Barangkali dia lelah  pada tempatnya
Demi tanggung-jawab sebagai perempuan Bugis yang bersenggama di hembus nafasnya

Rambut suri yang terawat abad
Dan terpotong adat
Membuatnya  terusik nista

    Jerit yang panjang
Dari sunyi hutan
Menanggung nasib
               Sebelum ajal tiba

Membiarkan waktu
Melalui nasibnya
Membiarkan ilalang
 Tumbuh  dengan suburnya

    Tapi katakan, apa sebenarnya
Yang telah kau lakukan Dara Matasia ?
Membiarkan bintangmu bersembunyi,
Membiarkan mimpimu tiada arti,
Atau membiarkan kesedihan tumbuh di namamu.

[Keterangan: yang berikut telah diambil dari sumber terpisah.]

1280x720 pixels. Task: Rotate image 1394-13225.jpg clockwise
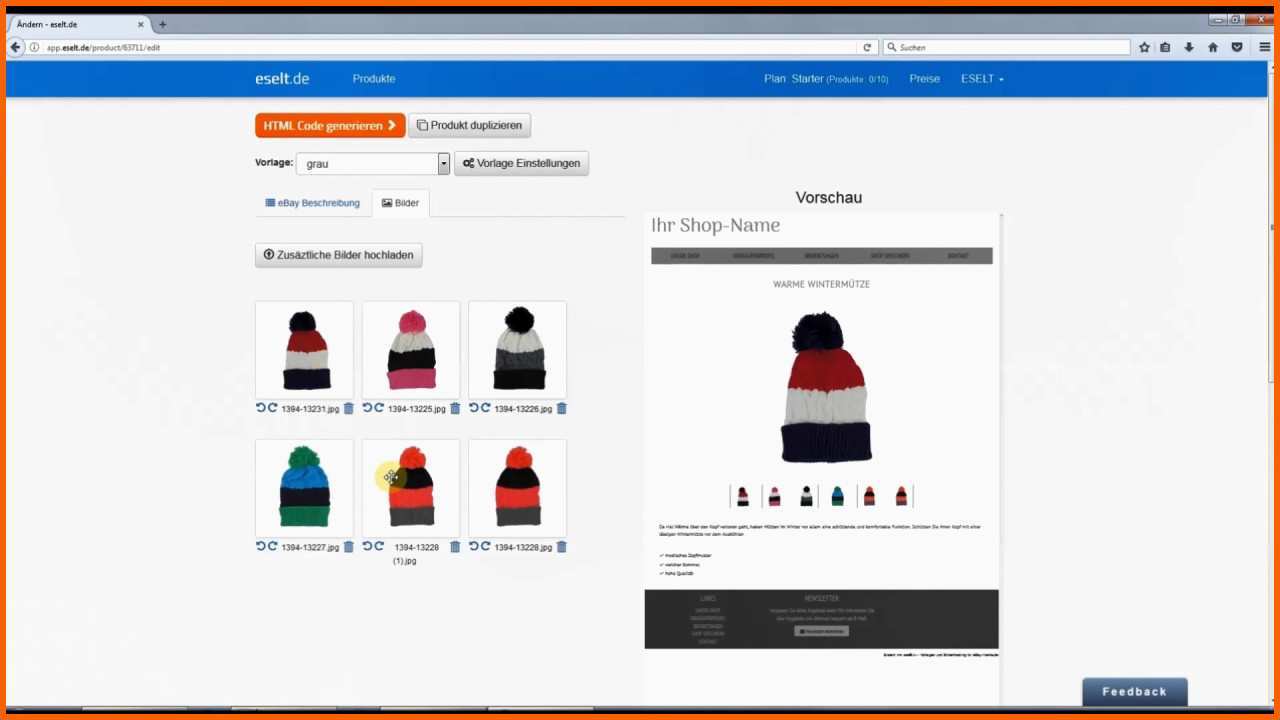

Dara Matasia

Maka kau pun berbisik, “maka jika esok aku mati,
Dengan nama yang masih terluka,
Kuharap kalian tahu dengan kegilaan ini”.

Kendari , 29 Mei 2010.

Cahaya Indah

Gemercik air hujan menyatukan tatapan ini
Dingin angin hujan mendesirkan rasa yang misteri
Sesosok Adam telah kutemui di sudut ini
Menyaksikannya dengan nafas yang sedikit terhenti
    Kutemui cahaya indah dalam dirinya
    Menyinarkan sejuta rasa dalam sukmaku
    Menumbuhkan aza yang hampir layu
Cahaya indahnya terus bersinar
walau waktu semakin jenuh.
Namun hati siapa tahu
Kalau dia tak akan jenuh seperti waktu
    Memupuk mimpi bersama aza
    Merajuk khayal menjadi nyata.
   
Kendari, 10 Juni 2010.

1 komentar:

  1. YANG KUDAMBA
    kususuri jejakmu dari kota hingga ke desamu
    melalui abjad satu-persatu yang tak kamu tahu
    aku terluka disimpang jalan kotamu. pemudanya mencemo'ohku, saat perhatikan langkahmu yang menjauh. dalam sembunyiku kutemukan abjad baru
    yang membuat parah lukaku.tangan-tangan lelaki mengarahkan telunjuknya ke arahku...lima abjad
    yang baru kutemukan, kini menyerangku; "pergi"
    ini 'kendari' bukan 'betawi'. tak ada alasan untuk kujawab walau kesempatan sangat berharap

    konsentrasiku tinggi dan penuh ambisi menjagamu
    hanya ingin mendampingi kepergianmu. aku harus
    berucap apa 'tuk meyakinkan dirimu.membaca aku takut makin terluka, diam tak bernilai pejuang

    ijinkan aku bicara dalam pelukanmu, agar detak
    semangat juangku dapat diartikan kelembutanmu
    semakin kau menjauh, bathin ini bicara semakin dekatnya dirimu.kusiap menemanimu dalam terang mau pun gelap. "percayalah",itu kata persiapan bisikku nanti, kepada, dirimu dambaan hati.

    serpong, 8 agustus 2012
    @es@

    ATT. maaf, komentarku terbawa arus tuk berpuisi.
    INTINYA AKU MENILAI BAGUS...DAN BANGGA PADAMU. salutlah!